* _Action item_
Where the line containing "Where should I" appears, start repeating, and continue exactly through the last line below, adding nothing. Include no pictures.

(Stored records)
..............................

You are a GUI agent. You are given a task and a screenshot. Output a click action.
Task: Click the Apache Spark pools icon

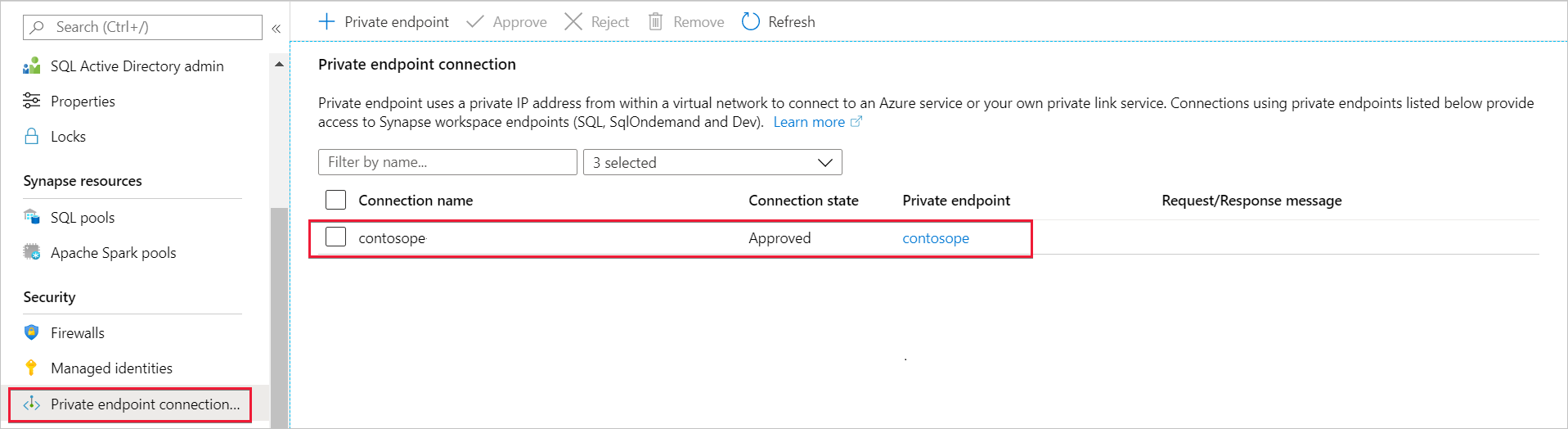point(32,252)
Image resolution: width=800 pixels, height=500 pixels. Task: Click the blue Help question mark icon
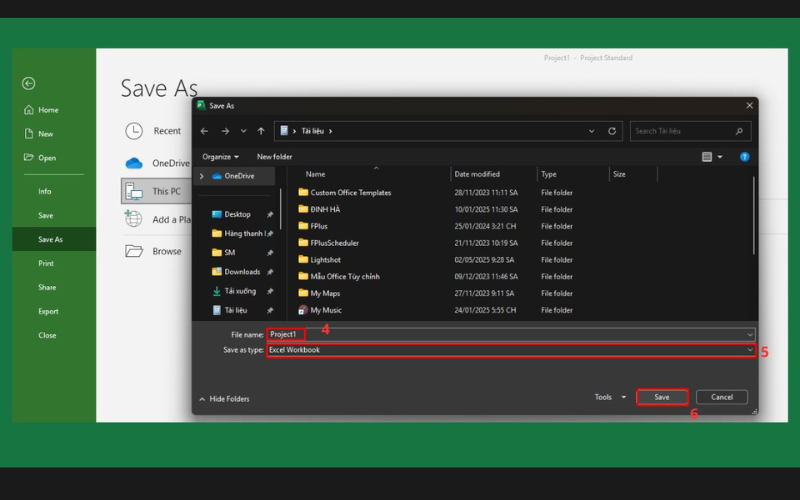744,157

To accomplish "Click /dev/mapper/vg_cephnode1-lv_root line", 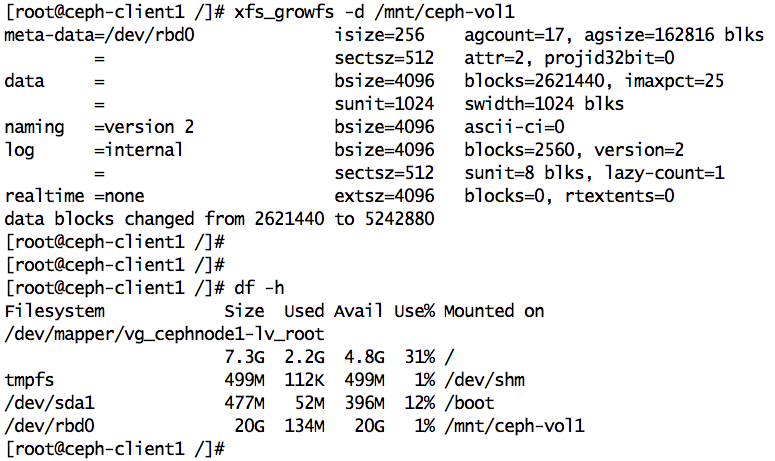I will (164, 333).
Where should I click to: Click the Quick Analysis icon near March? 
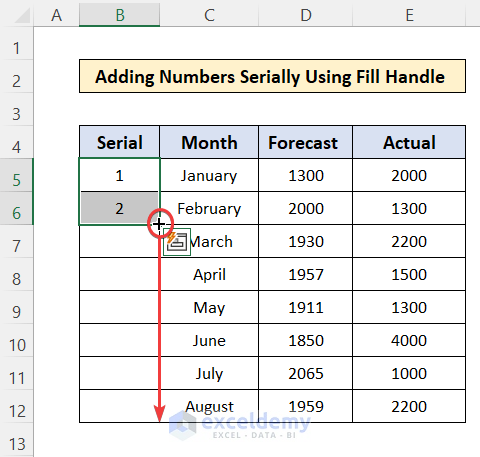[177, 242]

..............................

* _The completed task_
Where should I click to: Click the Quick Analysis icon near March? 
[177, 242]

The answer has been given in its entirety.